Studies suggest potential new treatment option
(Philadelphia, PA) – Researchers at the University of Pennsylvania School of Medicine have identified a new drug treatment option for small bowel bacteria overgrowth (SBBO) -- a condition such as Crohn's disease -- which prevents the body from absorbing enough nutrients from the small intestines; and pouchitis, an inflammation of an internal pouch created in patients who have had a section of colon removed. Both conditions are commonly treated with antibiotics. However, use is often limited due to adverse reactions, including nausea, anorexia, peripheral neuropathy, tendonitis, and drug interactions. Gary Lichtenstein, MD, Professor of Medicine and Director, Center for Inflammatory Irritable Bowel Diseases in the Division of Gastroenterology at the Hospital of the University of Pennsylvania, presented his findings today at the annual Digestive Disease Week meeting.
In two separate studies Lichtenstein and colleagues looked at the use of Rifaximin (Xifaxan), an orally administered, gut-specific antibiotic, to relieve symptoms of SBBO and pouchitis.

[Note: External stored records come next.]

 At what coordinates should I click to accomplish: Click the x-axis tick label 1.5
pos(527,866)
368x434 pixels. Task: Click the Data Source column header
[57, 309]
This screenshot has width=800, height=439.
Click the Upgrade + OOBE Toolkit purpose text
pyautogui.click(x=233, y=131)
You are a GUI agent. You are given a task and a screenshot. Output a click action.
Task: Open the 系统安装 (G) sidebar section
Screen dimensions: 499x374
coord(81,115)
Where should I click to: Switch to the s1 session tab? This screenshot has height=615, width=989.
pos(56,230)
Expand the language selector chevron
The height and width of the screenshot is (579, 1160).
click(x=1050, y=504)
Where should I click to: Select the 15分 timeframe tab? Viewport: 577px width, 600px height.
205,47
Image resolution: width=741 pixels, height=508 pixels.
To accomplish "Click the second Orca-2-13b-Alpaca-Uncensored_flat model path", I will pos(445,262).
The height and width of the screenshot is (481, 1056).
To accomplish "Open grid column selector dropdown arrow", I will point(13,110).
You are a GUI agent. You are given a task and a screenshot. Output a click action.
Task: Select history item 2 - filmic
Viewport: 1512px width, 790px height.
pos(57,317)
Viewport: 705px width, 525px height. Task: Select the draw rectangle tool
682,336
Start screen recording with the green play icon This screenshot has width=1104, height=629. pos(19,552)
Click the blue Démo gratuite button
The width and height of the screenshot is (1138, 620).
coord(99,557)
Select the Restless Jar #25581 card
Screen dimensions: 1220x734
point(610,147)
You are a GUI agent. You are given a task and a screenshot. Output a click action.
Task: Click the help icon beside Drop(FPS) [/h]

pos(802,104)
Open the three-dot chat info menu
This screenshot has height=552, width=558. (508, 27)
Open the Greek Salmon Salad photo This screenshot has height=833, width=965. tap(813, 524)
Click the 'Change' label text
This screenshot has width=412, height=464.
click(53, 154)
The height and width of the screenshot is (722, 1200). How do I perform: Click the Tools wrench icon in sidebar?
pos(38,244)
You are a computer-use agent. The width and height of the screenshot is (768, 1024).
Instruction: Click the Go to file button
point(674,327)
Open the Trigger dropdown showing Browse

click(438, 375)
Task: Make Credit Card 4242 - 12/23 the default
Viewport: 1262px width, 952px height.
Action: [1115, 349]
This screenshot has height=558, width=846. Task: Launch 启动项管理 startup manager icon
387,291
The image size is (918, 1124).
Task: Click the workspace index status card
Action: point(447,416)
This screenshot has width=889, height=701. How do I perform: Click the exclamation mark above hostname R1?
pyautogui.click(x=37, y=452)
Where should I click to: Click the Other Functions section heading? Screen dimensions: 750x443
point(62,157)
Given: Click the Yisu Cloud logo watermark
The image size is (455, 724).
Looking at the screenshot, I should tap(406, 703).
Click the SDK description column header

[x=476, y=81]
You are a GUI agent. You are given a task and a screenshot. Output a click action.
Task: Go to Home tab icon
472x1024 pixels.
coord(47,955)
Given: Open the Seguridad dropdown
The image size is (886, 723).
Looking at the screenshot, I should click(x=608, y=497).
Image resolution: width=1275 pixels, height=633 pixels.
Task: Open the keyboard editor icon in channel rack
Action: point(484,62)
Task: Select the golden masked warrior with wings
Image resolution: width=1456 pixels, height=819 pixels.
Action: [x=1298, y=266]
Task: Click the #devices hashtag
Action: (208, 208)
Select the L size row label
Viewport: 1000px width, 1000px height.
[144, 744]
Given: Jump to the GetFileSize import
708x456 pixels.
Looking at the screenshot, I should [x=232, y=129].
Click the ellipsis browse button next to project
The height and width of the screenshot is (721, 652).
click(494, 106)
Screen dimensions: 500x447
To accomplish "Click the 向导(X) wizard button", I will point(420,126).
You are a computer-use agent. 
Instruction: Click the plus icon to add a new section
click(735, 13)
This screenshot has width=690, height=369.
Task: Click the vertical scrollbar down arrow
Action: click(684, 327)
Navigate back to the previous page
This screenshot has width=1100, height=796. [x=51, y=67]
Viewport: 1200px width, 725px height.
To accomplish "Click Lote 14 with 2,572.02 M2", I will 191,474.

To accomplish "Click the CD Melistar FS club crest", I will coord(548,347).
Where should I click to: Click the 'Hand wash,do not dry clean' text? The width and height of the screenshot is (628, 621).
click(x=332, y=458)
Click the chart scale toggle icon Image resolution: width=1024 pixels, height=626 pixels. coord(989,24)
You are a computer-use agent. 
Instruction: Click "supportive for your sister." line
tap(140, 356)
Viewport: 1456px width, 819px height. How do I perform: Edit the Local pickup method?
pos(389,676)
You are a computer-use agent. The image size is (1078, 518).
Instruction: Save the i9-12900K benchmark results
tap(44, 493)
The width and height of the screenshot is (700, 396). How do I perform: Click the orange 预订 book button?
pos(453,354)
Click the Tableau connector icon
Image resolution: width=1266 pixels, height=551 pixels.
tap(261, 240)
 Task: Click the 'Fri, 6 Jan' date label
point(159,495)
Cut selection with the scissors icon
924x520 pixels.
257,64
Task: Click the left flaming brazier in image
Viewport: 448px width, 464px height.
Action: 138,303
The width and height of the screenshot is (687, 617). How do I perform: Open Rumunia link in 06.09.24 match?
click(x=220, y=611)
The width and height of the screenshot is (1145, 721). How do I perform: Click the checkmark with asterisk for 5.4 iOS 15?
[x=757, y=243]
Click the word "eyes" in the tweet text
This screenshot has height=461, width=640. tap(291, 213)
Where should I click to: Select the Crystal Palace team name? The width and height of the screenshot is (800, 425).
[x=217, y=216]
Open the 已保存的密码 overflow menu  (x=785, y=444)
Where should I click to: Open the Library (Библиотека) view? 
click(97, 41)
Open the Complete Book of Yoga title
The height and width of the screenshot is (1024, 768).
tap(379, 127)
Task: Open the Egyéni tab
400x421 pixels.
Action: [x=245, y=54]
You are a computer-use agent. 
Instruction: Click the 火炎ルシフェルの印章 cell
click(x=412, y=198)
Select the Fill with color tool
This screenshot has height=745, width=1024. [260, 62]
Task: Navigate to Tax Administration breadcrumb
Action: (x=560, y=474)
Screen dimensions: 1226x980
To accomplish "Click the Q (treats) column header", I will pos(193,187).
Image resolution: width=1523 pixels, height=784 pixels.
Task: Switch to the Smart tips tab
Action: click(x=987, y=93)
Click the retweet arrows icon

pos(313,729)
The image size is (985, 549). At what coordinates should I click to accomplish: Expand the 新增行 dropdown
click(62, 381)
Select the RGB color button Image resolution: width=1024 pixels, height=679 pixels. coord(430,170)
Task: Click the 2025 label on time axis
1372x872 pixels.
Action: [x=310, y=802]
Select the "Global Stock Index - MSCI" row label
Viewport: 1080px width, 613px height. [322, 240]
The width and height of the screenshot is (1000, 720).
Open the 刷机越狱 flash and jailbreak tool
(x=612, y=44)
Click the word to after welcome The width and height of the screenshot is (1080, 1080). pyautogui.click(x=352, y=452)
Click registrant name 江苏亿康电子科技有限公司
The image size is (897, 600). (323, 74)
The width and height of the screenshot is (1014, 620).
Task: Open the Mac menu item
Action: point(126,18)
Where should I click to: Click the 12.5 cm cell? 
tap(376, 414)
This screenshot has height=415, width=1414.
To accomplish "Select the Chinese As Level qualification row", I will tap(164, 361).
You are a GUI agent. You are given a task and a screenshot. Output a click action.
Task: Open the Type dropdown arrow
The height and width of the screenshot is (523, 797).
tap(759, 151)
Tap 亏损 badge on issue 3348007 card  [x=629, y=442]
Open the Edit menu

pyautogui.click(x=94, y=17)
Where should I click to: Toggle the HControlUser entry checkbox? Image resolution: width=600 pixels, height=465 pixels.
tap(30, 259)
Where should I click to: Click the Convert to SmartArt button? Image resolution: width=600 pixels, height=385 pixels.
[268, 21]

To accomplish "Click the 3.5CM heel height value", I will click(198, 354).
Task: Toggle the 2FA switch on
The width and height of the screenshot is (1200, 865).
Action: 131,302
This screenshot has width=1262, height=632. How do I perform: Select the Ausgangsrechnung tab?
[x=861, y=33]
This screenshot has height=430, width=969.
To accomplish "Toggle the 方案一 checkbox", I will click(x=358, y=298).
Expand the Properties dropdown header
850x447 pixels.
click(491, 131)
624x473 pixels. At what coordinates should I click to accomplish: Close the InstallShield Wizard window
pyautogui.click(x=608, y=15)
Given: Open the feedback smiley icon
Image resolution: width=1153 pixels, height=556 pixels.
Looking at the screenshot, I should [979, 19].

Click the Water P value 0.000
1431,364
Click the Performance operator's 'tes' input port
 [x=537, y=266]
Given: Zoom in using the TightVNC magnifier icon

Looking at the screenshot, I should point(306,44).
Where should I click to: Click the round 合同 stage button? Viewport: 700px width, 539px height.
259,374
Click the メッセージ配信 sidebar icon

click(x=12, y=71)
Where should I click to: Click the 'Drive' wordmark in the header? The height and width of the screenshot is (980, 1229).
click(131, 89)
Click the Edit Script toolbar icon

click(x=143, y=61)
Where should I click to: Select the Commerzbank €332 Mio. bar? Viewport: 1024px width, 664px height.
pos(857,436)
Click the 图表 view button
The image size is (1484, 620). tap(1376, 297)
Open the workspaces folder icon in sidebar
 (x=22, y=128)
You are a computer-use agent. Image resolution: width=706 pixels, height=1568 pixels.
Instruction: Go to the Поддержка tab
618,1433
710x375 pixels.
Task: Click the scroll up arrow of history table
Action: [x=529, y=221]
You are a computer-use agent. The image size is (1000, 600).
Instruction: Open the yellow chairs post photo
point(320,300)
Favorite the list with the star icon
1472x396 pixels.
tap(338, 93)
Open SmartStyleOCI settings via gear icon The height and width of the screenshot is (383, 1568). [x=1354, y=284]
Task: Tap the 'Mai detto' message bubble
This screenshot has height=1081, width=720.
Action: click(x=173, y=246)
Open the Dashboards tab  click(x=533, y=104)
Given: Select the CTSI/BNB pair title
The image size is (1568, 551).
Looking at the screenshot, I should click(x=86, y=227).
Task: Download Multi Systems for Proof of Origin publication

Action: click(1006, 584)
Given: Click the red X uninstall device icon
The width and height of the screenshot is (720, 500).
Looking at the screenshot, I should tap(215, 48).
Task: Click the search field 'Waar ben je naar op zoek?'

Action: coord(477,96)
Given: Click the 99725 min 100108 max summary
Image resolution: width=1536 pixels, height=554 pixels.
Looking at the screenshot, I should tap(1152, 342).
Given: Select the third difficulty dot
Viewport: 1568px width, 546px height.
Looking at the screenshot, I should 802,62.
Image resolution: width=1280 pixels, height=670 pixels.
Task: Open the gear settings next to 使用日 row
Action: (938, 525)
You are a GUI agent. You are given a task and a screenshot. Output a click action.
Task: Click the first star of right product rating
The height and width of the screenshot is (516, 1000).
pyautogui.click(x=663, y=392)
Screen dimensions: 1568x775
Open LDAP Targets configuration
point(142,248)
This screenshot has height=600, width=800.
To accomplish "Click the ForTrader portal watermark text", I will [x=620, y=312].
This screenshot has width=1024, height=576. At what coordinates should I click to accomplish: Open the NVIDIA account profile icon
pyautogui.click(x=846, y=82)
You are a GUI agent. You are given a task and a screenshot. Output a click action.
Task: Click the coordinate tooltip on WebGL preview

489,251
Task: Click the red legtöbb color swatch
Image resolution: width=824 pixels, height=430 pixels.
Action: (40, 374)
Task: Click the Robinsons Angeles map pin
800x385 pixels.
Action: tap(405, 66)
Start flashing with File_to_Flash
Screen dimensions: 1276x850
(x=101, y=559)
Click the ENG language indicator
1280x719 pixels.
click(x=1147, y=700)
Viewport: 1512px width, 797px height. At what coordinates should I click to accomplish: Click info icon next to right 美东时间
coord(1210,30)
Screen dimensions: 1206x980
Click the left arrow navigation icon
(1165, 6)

In the first study, 14 patients with SBBO (10 had Crohn's disease, 2 had scleroderma, and 2 had a mixed connective tissue disorder) were given Rifaximin for 14 days. Thirteen of the 14 patients (9 of 10 patients with Crohn's disease, 2 of 2 with scleroderma, and 2 of 2 with mixed connective tissue disorders) responded to treatment. Of this group, 12 had complete remission of symptoms and one patient had a greater than 50% reduction of symptoms. All patients reported decreased fecal urgency and complete resolution of abdominal pain. No adverse events occurred in any of the patients.
In the second study, 10 patients suffering with pouchitis were given Rifaximin for 14 days. Of the nine patients who responded to treatment, eight experienced complete remission, while the remaining patient reported a greater than 50% improvement. As in the first study, all experienced decreased fecal urgency and complete resolution of abdominal pain, with no adverse events reported. Dr. Lichtenstein is hopeful that this will add, "… a useful, safe medication to the medical armamentarium of treatment of patients with potentially debilitating gastrointestinal symptoms."